Me frôla du jupon sans prononcer un mot.

Musset ! Romps à la fois et ton luth et ta lyre

Tu n'aurais su chanter sa grâce et sa beauté !

Et je puis affirmer sans pour cela médire

Que Vénus eût été falote à son côté !

Je m'inclinai alors présentant mes hommages

La charmante ma foi ne les refusa pas.

Alors, si j'avais eu les présents des rois mages

Je les aurais jetés sans compter sur ses pas !

D'abord, je pris son bras. Elle accepta, tacite.

Mon genou sous sa robe alla chercher le sien.

Lui voler un baiser n'était pas illicite

N'est-ce pas pour deux cœurs le plus aimable lien ?

Sans souci des gros yeux de la cabaretière

Je commençai, sournois, une investigation

Dont le point de départ était la jarretière

Et le but, disons-le, une lente ascension.

J'évoquai la beauté des nuits mélancoliques,

Aux rubis comparai sa bouche de carmin.

Mais tendre elle me dit : va réchauffer ta main,

Quand j'ai le ventre froid, ça me fout des coliques !

Je me lassai... Un sort implacable et malin

Paraissait s'acharner sur ma faible personne

Et me cachait toujours le cœur tendre et malin

Qui sait se taire et puis se donne.

Tout arrive : un été, pendant la fenaison

En un pays perdu dans une rue déserte

J'aperçus regardant par la porte entrouverte

Une forte fille qui gardait la maison.

J'approchai du corps nu. Sous la robe de toile

Montait comme un parfum fait d'encens et de foin.
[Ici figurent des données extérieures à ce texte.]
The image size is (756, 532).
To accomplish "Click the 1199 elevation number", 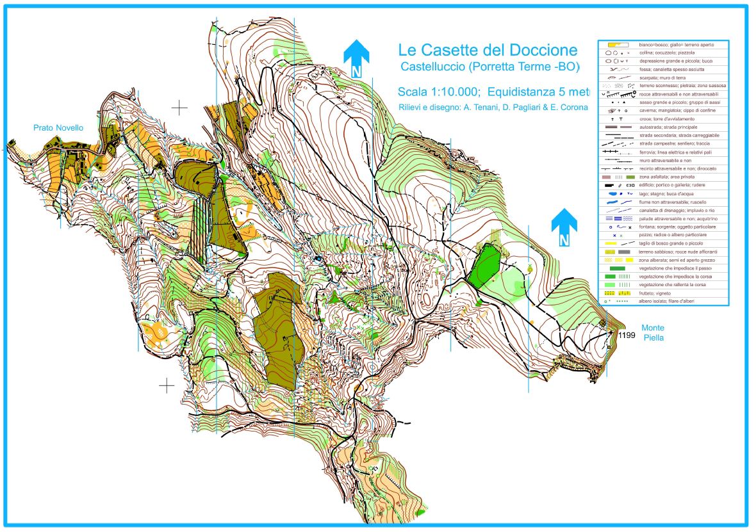I will click(x=626, y=335).
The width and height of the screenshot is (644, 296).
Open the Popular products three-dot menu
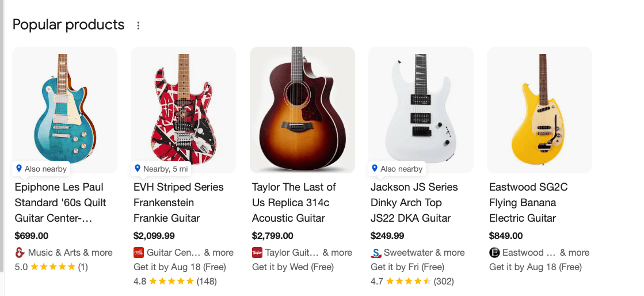point(138,25)
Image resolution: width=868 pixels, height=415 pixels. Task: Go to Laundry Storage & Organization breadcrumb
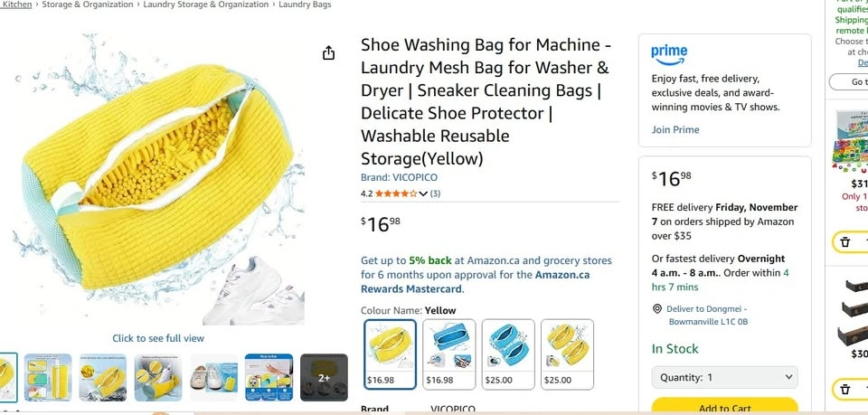[206, 5]
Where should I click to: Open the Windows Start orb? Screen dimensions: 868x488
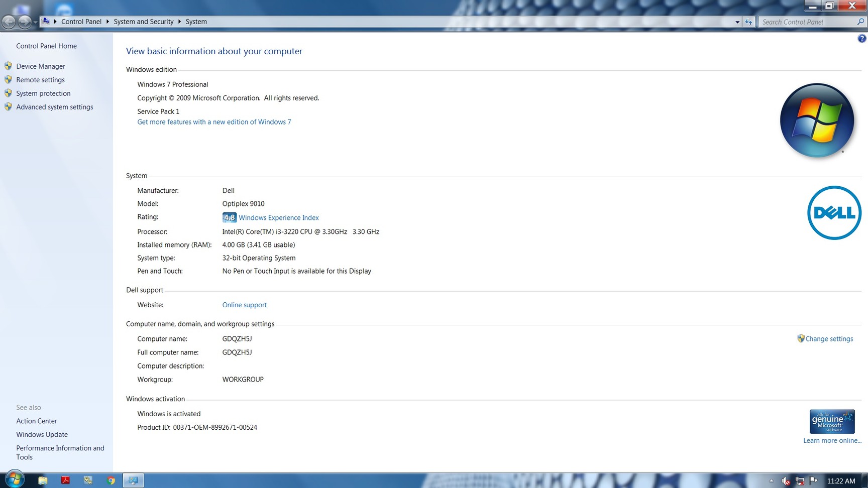pos(14,479)
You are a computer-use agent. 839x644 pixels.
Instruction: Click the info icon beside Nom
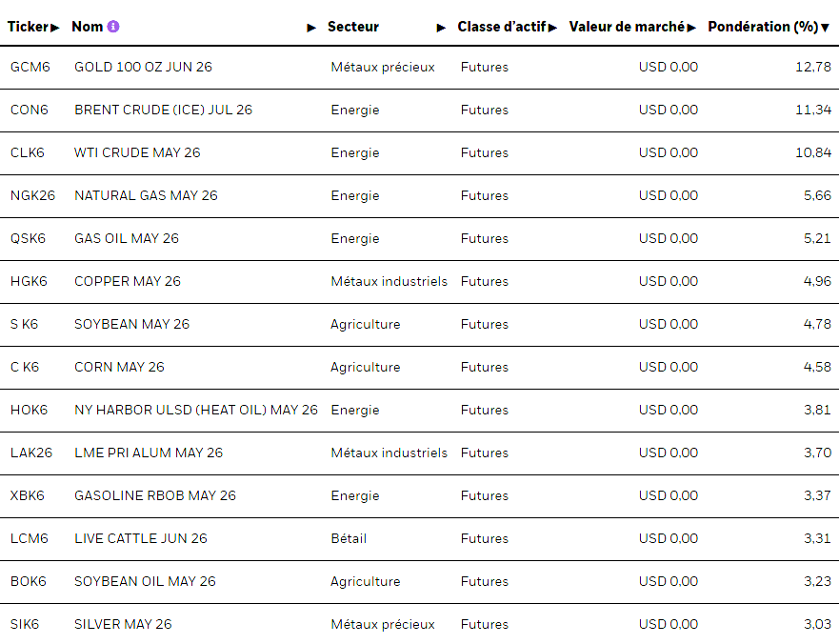pos(113,27)
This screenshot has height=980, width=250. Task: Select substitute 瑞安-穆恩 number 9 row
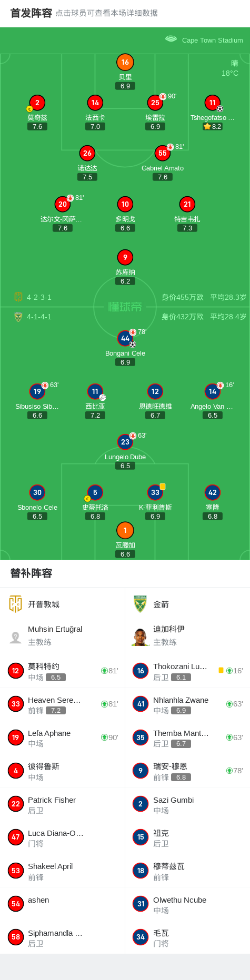187,771
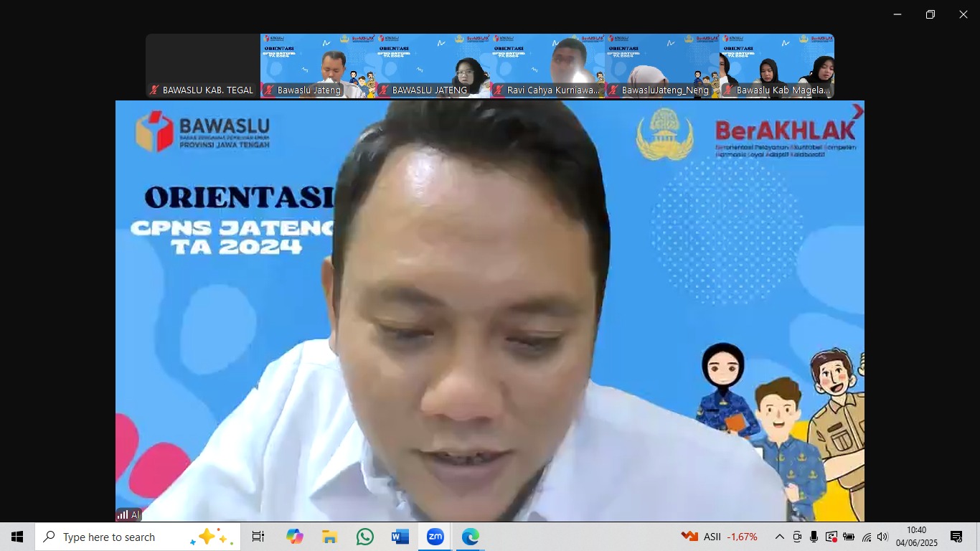Image resolution: width=980 pixels, height=551 pixels.
Task: Open the Zoom app from the taskbar
Action: click(436, 536)
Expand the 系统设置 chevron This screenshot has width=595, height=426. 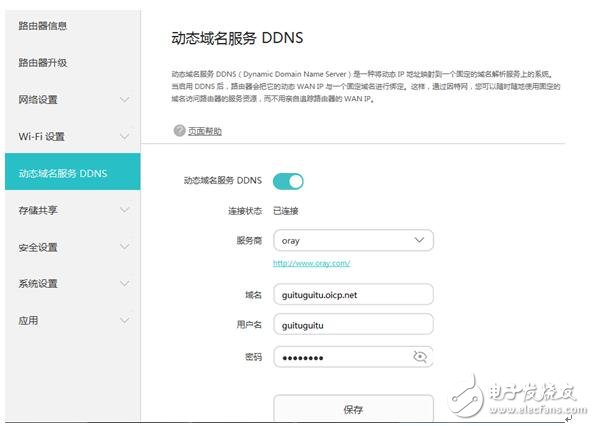[124, 283]
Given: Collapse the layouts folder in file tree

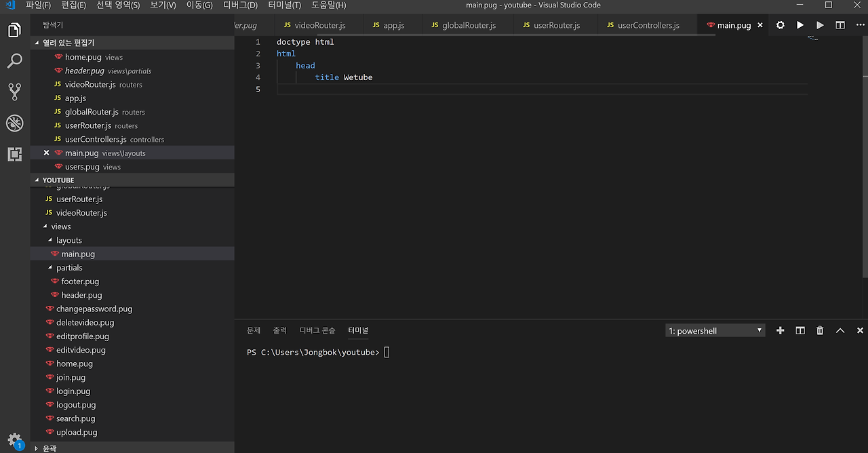Looking at the screenshot, I should click(68, 240).
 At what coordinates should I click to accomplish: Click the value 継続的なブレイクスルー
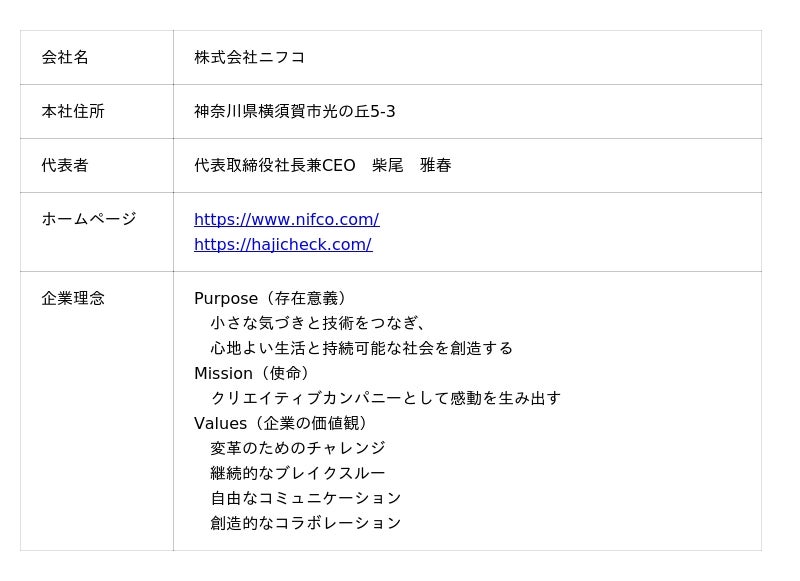pyautogui.click(x=298, y=473)

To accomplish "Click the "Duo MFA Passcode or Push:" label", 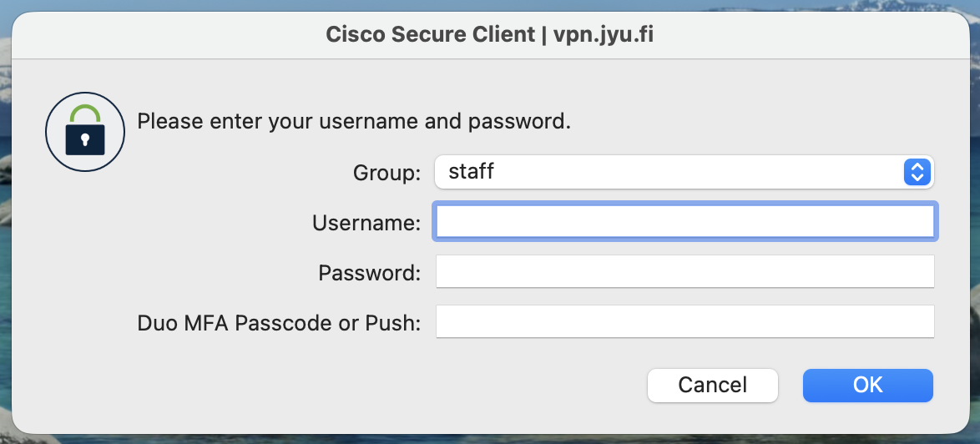I will [279, 323].
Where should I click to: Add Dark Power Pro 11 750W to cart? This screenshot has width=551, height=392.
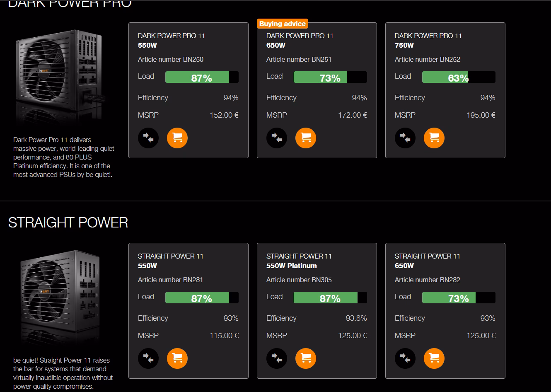point(434,138)
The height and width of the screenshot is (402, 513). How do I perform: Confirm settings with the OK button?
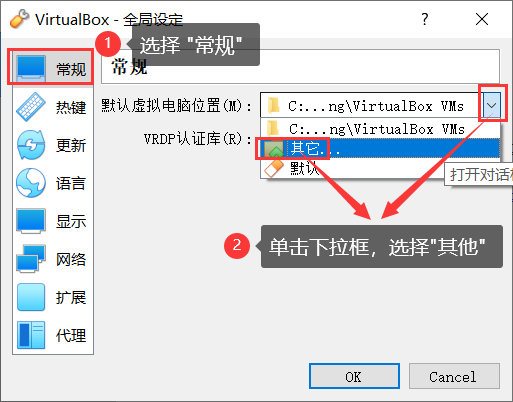[x=354, y=376]
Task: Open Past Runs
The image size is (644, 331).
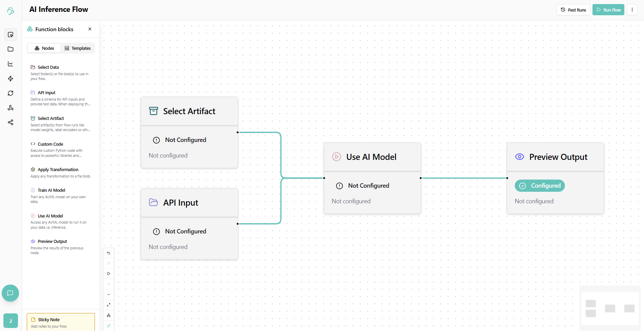Action: click(x=573, y=10)
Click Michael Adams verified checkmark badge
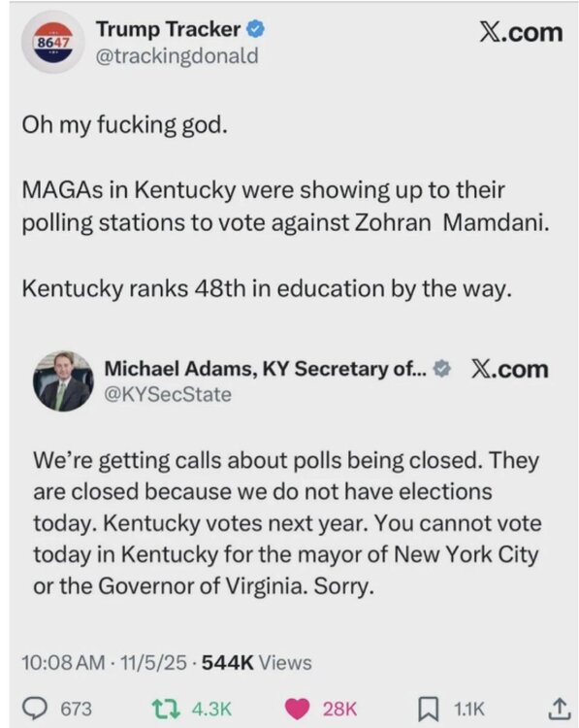 (x=441, y=369)
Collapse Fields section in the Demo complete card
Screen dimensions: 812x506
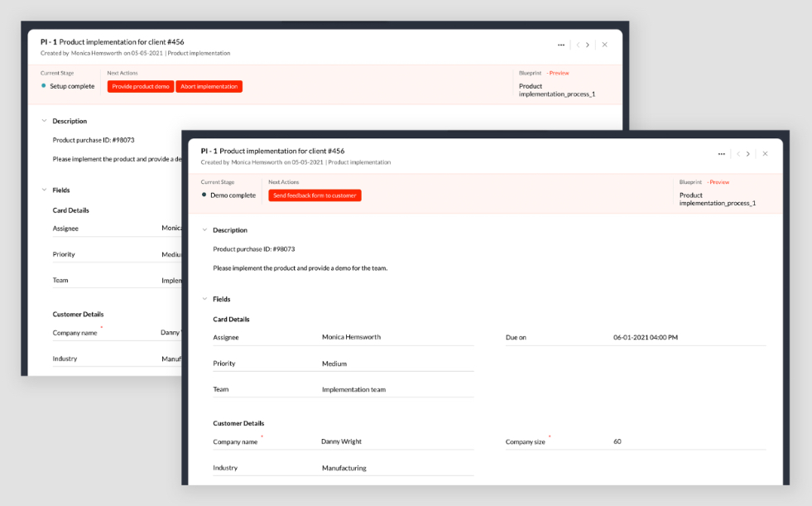(x=205, y=299)
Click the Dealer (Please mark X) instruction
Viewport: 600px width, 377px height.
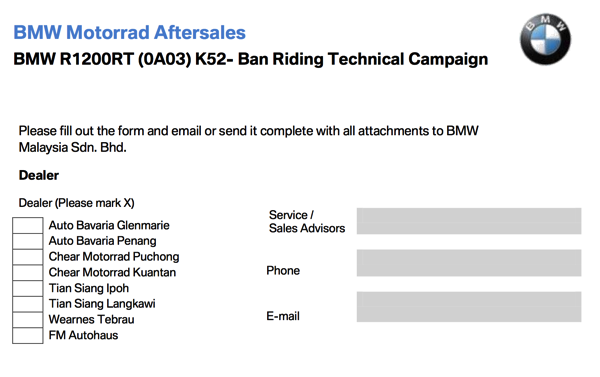point(77,203)
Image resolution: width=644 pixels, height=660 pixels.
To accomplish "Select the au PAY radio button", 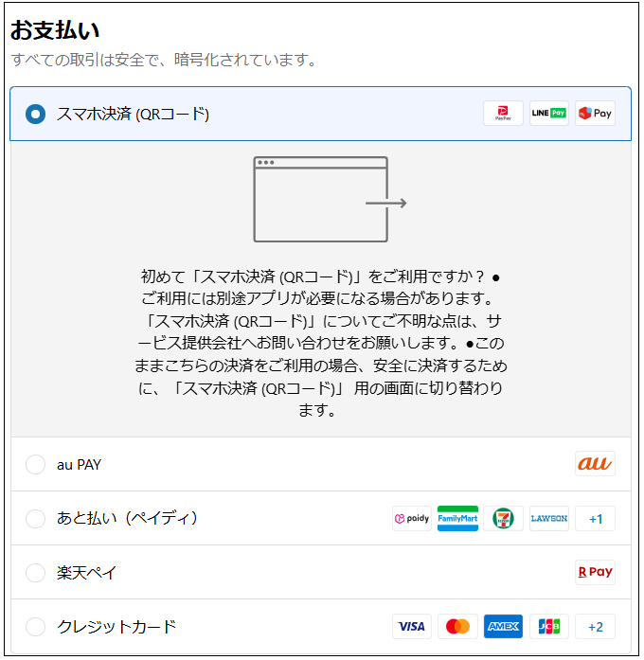I will point(35,465).
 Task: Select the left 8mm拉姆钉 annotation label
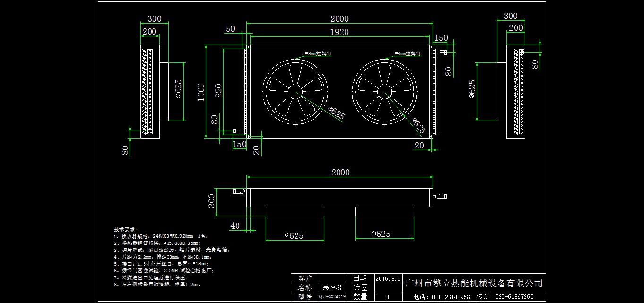coord(319,54)
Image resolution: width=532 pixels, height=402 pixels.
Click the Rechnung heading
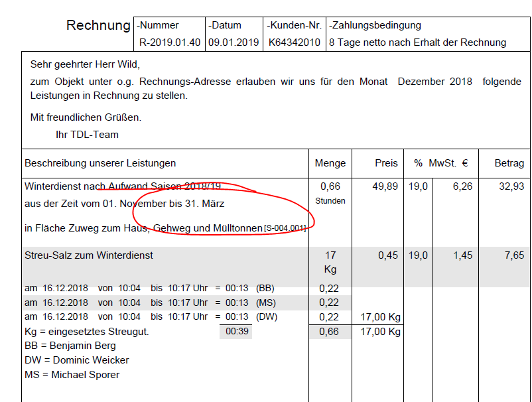click(x=98, y=26)
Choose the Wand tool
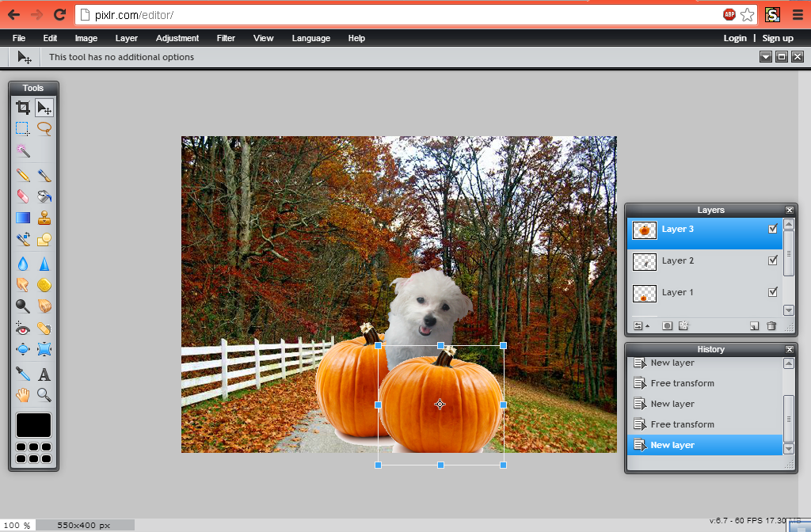The image size is (811, 532). coord(23,150)
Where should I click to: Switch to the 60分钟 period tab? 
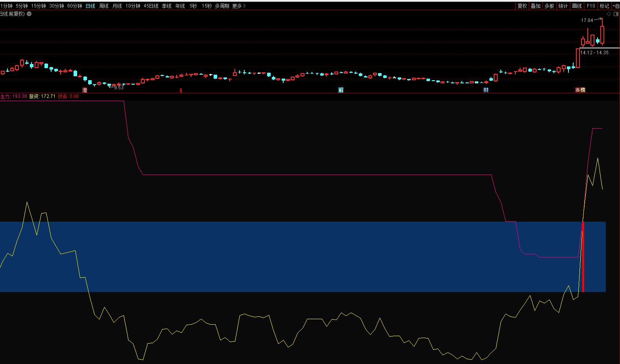coord(75,6)
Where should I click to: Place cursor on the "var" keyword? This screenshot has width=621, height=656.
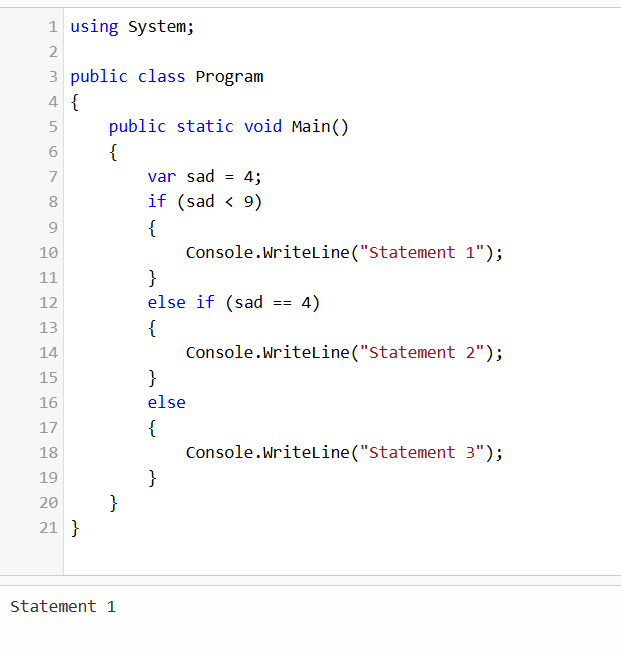[162, 177]
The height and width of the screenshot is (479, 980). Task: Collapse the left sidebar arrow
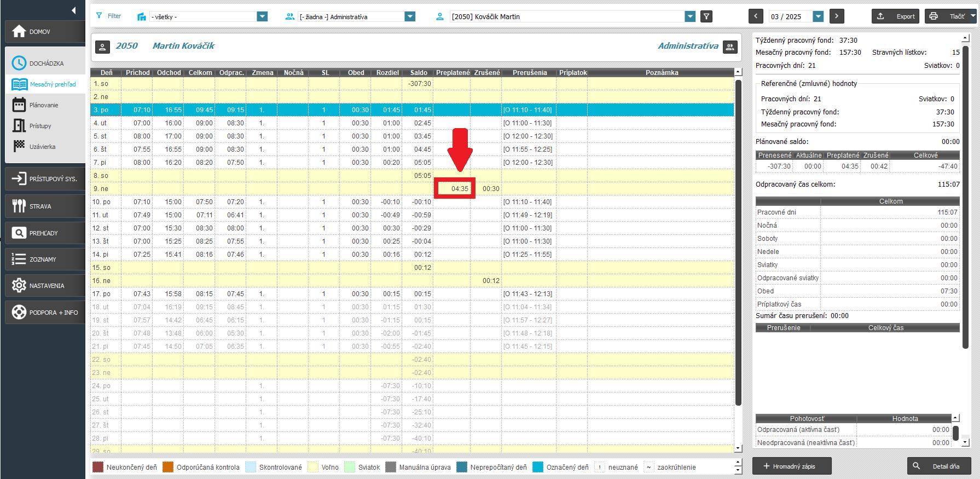tap(73, 10)
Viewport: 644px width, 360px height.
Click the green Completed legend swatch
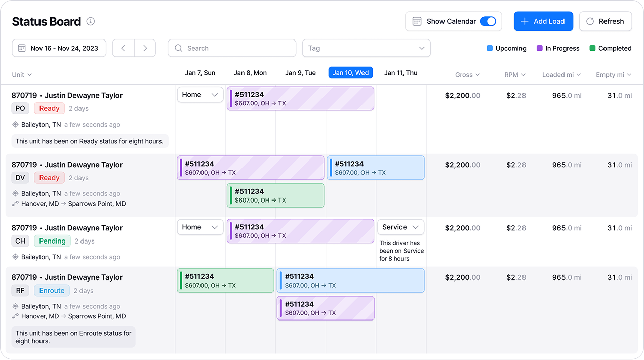pyautogui.click(x=592, y=48)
La gorge apparaissait, ferme, moite et sans voiles,

Le ciel était de feu, je n'allai pas plus loin.

Près d'elle je m'assis ; lui dis qu'elle était belle,

Qu'un souffle entraînant était passé sur moi :

Vous ne serez ma mie pas à ce point cruelle

De repousser du pied mon cœur et mon émoi !

J'étais à ses côtés, respirant son haleine.

Soudain, d'un geste prompt, je la pris dans mes bras,

Et récitai ces vers que composa Verlaine

Chair, ô seul fruit mordu des vergers d'ici-bas !

Docile, elle se tut quand j'enfourchai Pégase,

Elle eut un beau sourire et ne répondit rien,

Mais cependant les trois mois dont fut suivie l'extase

Je dus laisser ma solde aux mains du pharmacien.